* **Documentfragment**
################
De Help Desk punt NL
Kennisbank
De Helpdesk > De Helpdesk > Kennisbank

Kernel

Oplossing

Wat is de kernel?

De kernel is de basis van het besturingssysteem en het deel dat echt „Linux” heet. Het vervult essentiële taken, zoals geheugenmangament, scheduling om taken te verdelen over de processortijd, en communicatie met de hardware via device drivers. Device drivers kun je in de kernel zelf „meebakken” of als module compileren. Een module is een stukje code dat je naast de kernel kunt laden als je het nodig hebt. De kernel kan niet onbeperkt groot zijn. Het is daarom verstandig om zaken die niet permament nodig zijn als module te compileren. Daarnaast kunnen modules uit het geheugen gehaald worden om geheugen te besparen.

Het versienummer van de kernel heeft altijd de vorm a.b.c. Als de b even is, gaat het om een stabiele kernel, bij oneven getallen om een developmentversie. De nieuwste stabiele reeks is 2.6.x.

Je kunt de versie van de kernel die je nu gebruikt opvragen met uname -r.

Kernel compileren

De standaard locatie voor de broncode van de kernel /usr/src/linux. Als je van meerdere versies bijhoudt, is het handig om ze in directory's als /usr/src/linux-2.6.10 en /usr/src/linux-2.6.11 te zetten. Vervolgens kun je een symlink /usr/src/linux maken met een commando als ln -s /usr/src/linux-2.6.11 /usr/src/linux. Ga naar /usr/src/linux en typ make menuconfig of make xconfig om een tekstgebaseerd resp. X-gebaseerd configuratieprogramma te starten. Bij de meeste keuzemogelijkheden kun je help opvragen. Doe dat als je niet weet wat je moet kiezen.
################
* **Gegevensfragmenten**
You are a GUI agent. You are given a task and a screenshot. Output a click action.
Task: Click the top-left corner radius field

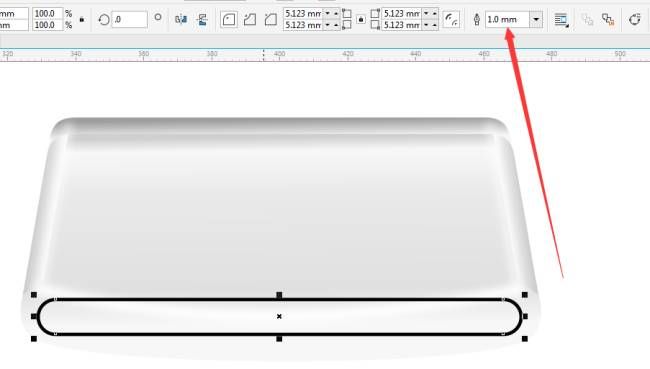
################
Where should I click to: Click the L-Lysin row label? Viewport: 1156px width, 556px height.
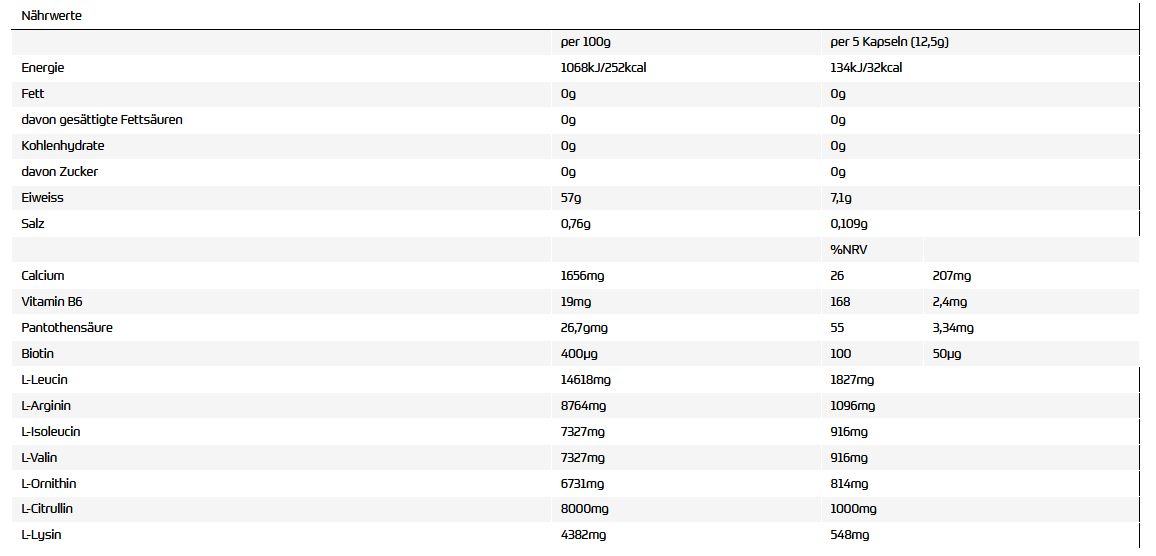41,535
################
* **Opdracht**
Schrijf woord voor woord over wat het documentfragment over de kernel bevat, alles van "Kernel compileren" tot en met "je moet kiezen.".

* **Uitwerking**
Kernel compileren

De standaard locatie voor de broncode van de kernel /usr/src/linux. Als je van meerdere versies bijhoudt, is het handig om ze in directory's als /usr/src/linux-2.6.10 en /usr/src/linux-2.6.11 te zetten. Vervolgens kun je een symlink /usr/src/linux maken met een commando als ln -s /usr/src/linux-2.6.11 /usr/src/linux. Ga naar /usr/src/linux en typ make menuconfig of make xconfig om een tekstgebaseerd resp. X-gebaseerd configuratieprogramma te starten. Bij de meeste keuzemogelijkheden kun je help opvragen. Doe dat als je niet weet wat je moet kiezen.